___ Given data
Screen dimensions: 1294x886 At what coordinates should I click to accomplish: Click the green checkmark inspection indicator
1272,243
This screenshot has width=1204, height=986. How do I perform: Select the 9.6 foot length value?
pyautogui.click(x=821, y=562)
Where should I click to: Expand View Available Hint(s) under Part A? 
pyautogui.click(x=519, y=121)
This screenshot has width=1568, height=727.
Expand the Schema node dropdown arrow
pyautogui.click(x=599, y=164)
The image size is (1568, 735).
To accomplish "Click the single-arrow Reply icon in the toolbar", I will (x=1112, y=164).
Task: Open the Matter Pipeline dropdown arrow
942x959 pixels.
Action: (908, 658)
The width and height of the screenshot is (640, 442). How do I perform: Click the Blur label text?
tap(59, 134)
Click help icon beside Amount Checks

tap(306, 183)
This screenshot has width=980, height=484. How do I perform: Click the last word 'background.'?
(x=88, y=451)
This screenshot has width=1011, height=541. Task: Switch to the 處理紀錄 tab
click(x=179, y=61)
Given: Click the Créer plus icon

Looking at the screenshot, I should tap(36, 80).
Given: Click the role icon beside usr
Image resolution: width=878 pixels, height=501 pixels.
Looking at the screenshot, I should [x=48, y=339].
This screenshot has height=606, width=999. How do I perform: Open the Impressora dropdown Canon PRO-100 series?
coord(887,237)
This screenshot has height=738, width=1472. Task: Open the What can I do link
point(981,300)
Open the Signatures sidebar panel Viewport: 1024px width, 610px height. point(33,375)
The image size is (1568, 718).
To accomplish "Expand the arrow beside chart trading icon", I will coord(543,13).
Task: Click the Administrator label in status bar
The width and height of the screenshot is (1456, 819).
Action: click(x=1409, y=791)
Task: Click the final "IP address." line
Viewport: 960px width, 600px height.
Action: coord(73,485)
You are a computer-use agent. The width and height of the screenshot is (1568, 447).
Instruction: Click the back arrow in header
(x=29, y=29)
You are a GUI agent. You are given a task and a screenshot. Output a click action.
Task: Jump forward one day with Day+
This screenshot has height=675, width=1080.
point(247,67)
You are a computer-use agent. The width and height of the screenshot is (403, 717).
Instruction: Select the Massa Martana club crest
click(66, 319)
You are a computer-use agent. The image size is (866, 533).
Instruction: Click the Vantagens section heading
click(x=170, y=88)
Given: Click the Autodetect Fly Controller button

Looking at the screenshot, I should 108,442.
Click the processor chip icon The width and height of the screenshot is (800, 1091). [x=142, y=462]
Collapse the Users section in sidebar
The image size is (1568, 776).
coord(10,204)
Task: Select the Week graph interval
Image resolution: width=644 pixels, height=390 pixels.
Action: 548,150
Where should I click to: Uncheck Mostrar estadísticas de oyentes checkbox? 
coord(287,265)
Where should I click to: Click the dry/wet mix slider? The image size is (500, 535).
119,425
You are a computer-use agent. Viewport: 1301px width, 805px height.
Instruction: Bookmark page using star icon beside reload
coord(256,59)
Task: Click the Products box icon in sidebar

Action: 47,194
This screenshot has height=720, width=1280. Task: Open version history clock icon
______
**Your objective**:
Rewrite the material as a numbered list, beginning at the line that has "You are a computer-use agent. The image" and stopping after the line that has "coord(256,59)". Leave out any blank lines.

**Expected answer**:
1. You are a computer-use agent. The image size is (866, 533).
2. Instruction: Click the Vantagens section heading
3. click(x=170, y=88)
4. Given: Click the Autodetect Fly Controller button
5. Looking at the screenshot, I should 108,442.
6. Click the processor chip icon The width and height of the screenshot is (800, 1091). [x=142, y=462]
7. Collapse the Users section in sidebar
8. The image size is (1568, 776).
9. coord(10,204)
10. Task: Select the Week graph interval
11. Image resolution: width=644 pixels, height=390 pixels.
12. Action: 548,150
13. Where should I click to: Uncheck Mostrar estadísticas de oyentes checkbox? 
14. coord(287,265)
15. Where should I click to: Click the dry/wet mix slider? The image size is (500, 535).
16. 119,425
17. You are a computer-use agent. Viewport: 1301px width, 805px height.
18. Instruction: Bookmark page using star icon beside reload
19. coord(256,59)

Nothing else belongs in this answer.